§ **What the task requires**:
Skip every picture, and copy exactly the lines from the one containing "The height and" to the end of the data.
>>>
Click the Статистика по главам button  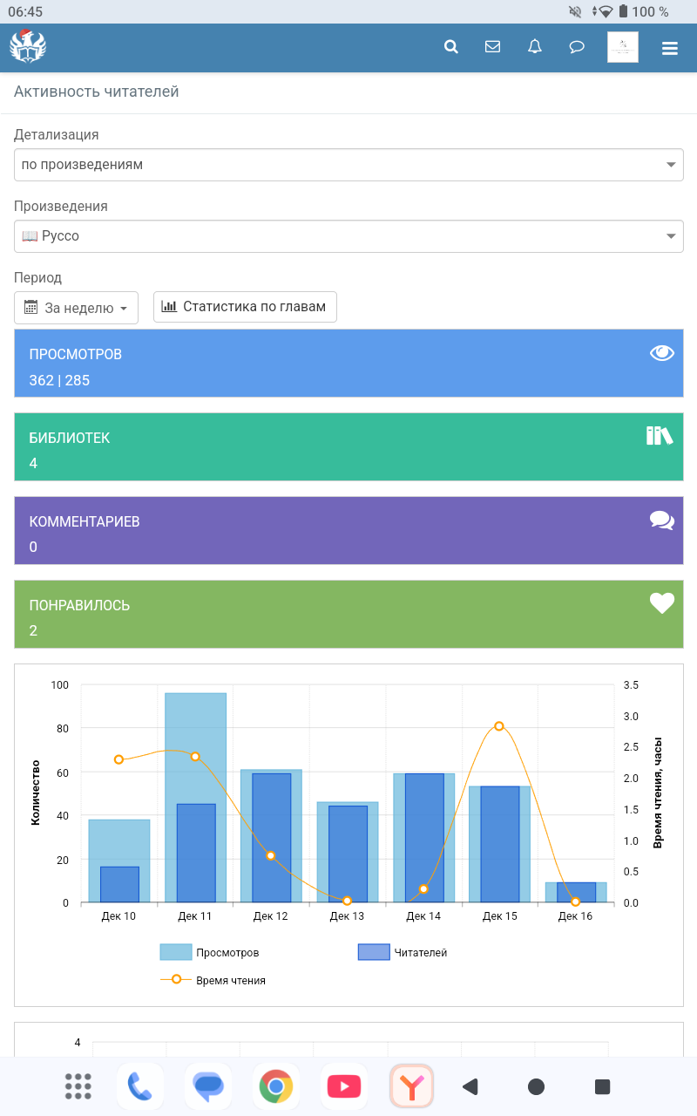tap(245, 307)
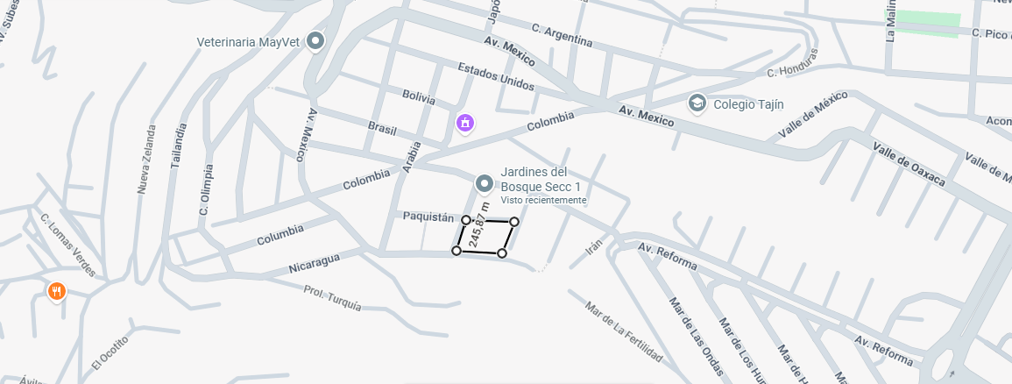The image size is (1012, 384).
Task: Select the Jardines del Bosque Secc 1 pin
Action: (484, 184)
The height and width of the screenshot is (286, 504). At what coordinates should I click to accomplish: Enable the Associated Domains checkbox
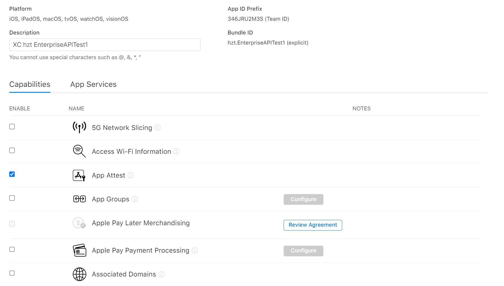click(x=12, y=273)
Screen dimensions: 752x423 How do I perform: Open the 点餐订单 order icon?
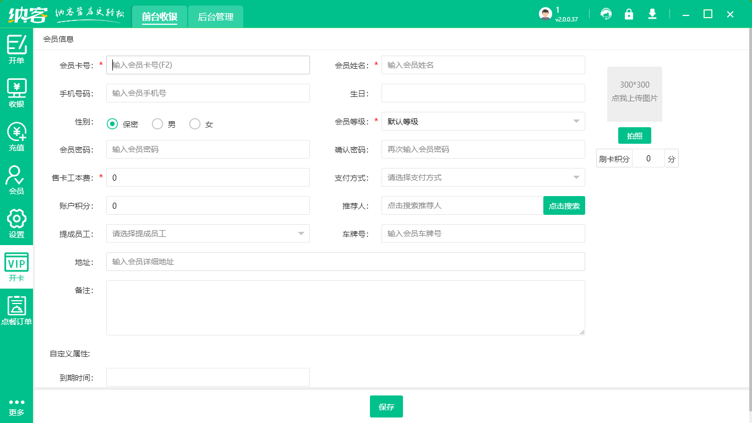(17, 310)
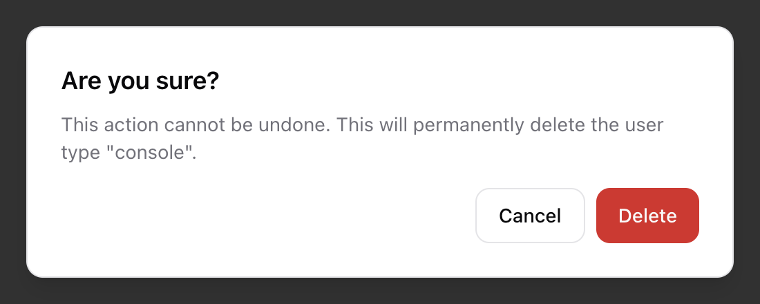This screenshot has height=304, width=760.
Task: Keep the console user type via Cancel
Action: [x=530, y=216]
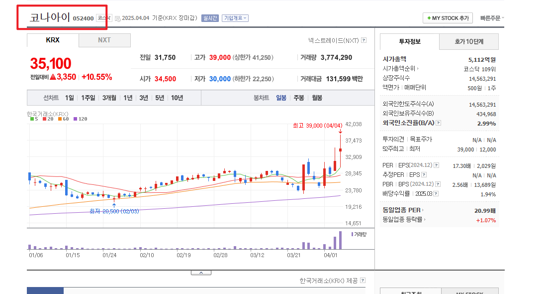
<<<
§ **Answer section**:
The height and width of the screenshot is (286, 504). At what coordinates should I click to accomplish: Enable the Associated Domains checkbox
click(x=12, y=273)
Screen dimensions: 752x423 How do I perform: Open the 点餐订单 order icon?
(17, 310)
This screenshot has height=304, width=760.
Task: Keep the console user type via Cancel
Action: [x=530, y=216]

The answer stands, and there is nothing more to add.